__What to work on__:
Transcribe the entries exactly as they stand below, passing over any picture.

:: Extracted material

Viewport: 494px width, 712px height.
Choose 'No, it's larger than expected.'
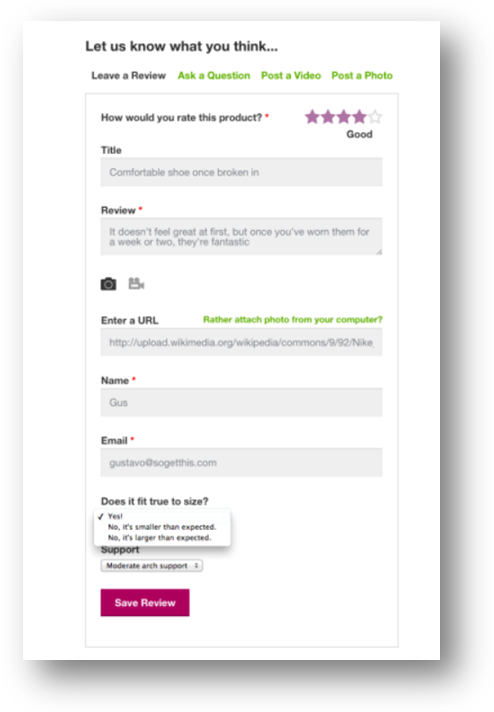[x=159, y=538]
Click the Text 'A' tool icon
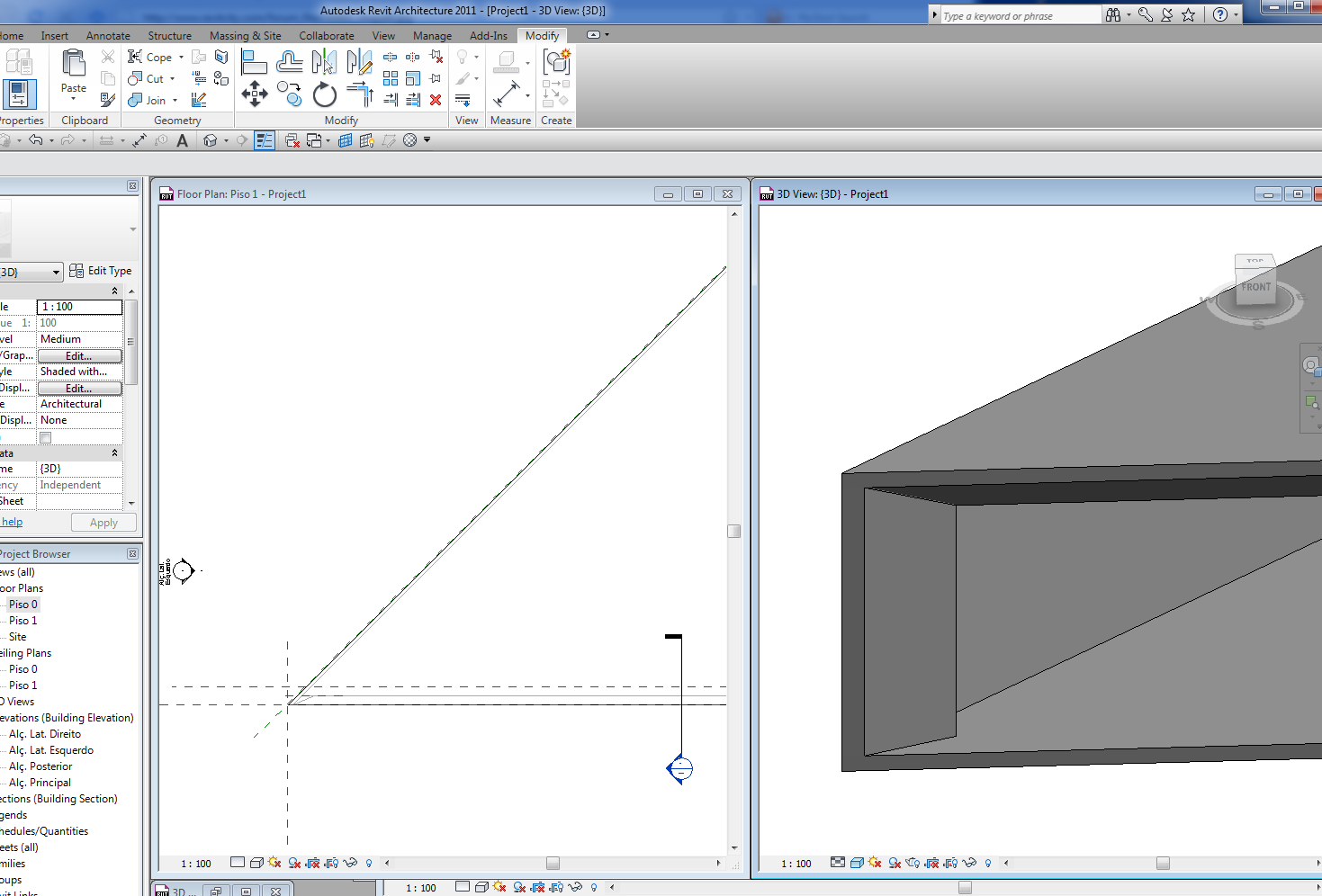 [x=183, y=140]
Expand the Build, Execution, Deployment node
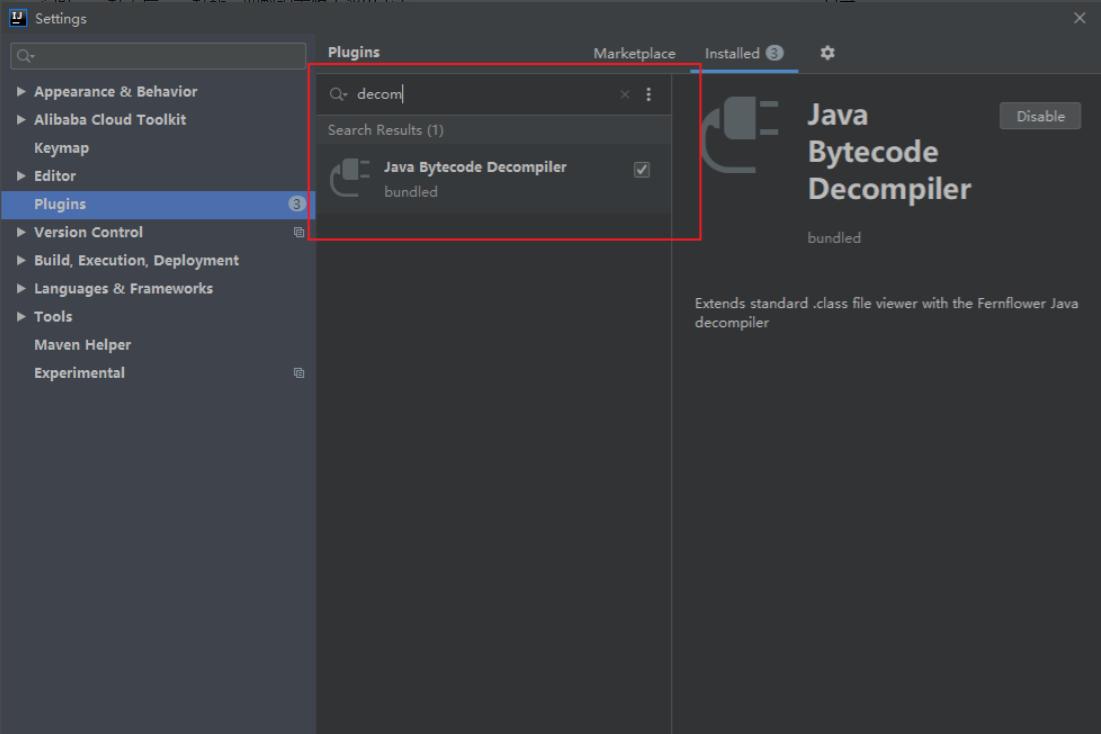 (x=22, y=260)
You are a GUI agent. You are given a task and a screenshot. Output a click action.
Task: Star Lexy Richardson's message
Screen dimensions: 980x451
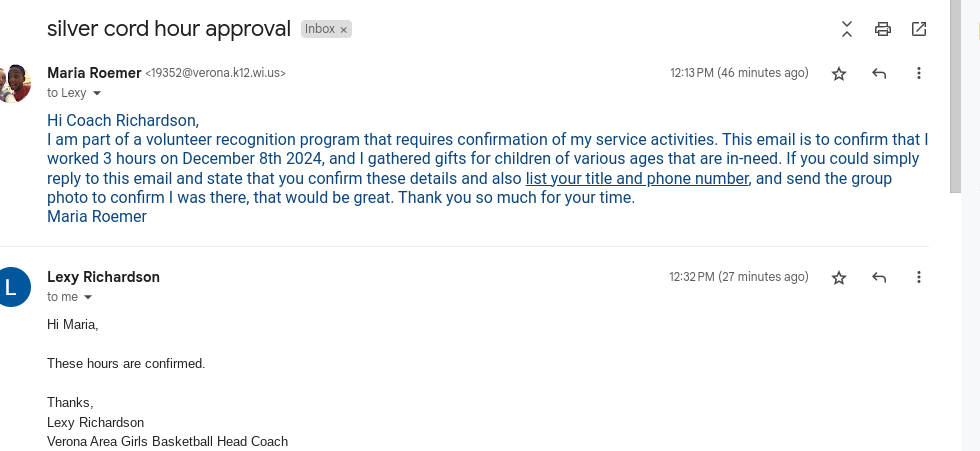(839, 277)
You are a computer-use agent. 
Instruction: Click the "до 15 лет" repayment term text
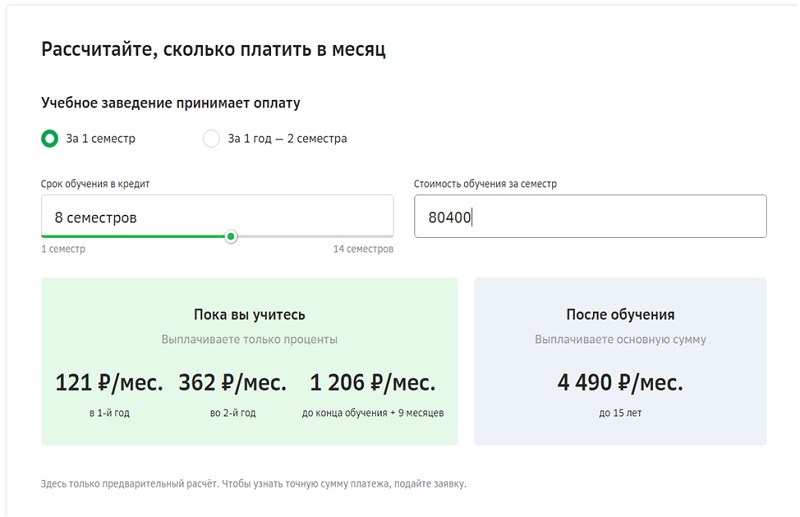point(620,412)
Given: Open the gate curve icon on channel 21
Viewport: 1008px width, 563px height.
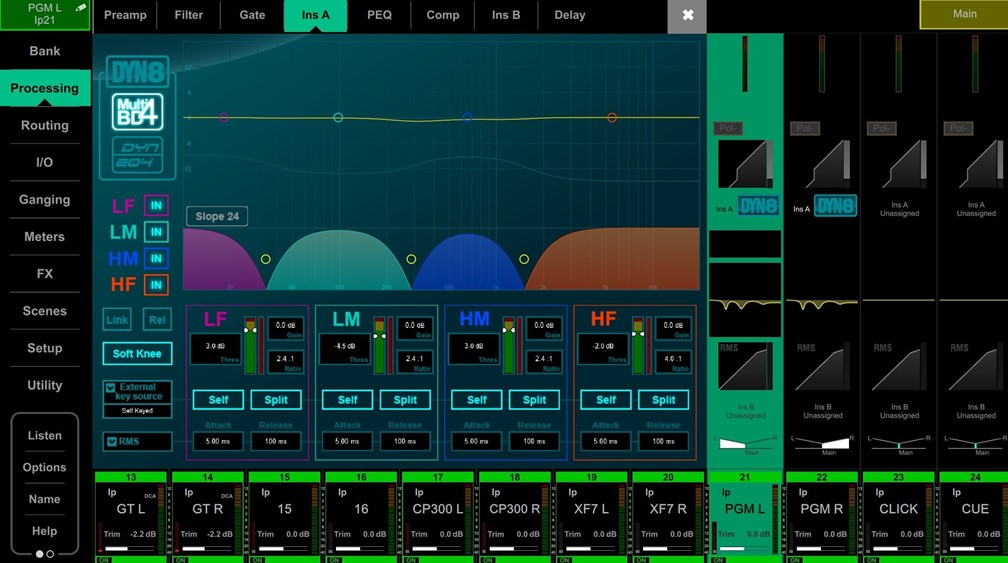Looking at the screenshot, I should point(745,164).
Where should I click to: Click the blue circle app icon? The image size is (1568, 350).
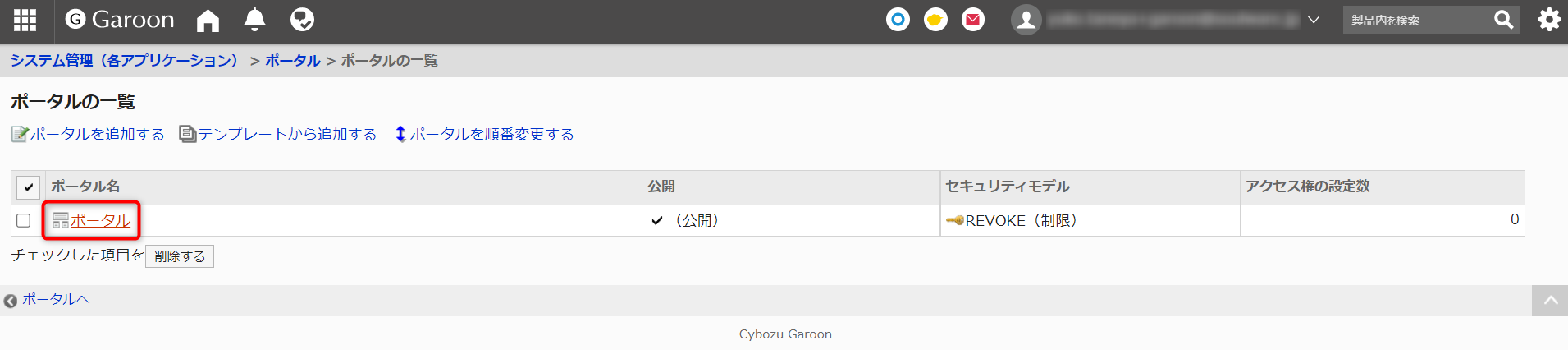[x=898, y=20]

::::

__Response below__:
Viewport: 494px width, 712px height.
Choose 'No, it's larger than expected.'
[x=159, y=538]
Click the Text 'A' tool icon
 [x=183, y=140]
Expand the Build, Execution, Deployment node
 (x=22, y=260)
You are a GUI agent. You are given a task and a screenshot. Output a click action.
Task: Star Lexy Richardson's message
Screen dimensions: 980x451
(839, 277)
You are a computer-use agent. 
Instruction: Click the "до 15 лет" repayment term text
point(620,412)
Given: Open the gate curve icon on channel 21
Viewport: 1008px width, 563px height.
Looking at the screenshot, I should point(745,164).
Where should I click to: Click the blue circle app icon? The image size is (1568, 350).
[x=898, y=20]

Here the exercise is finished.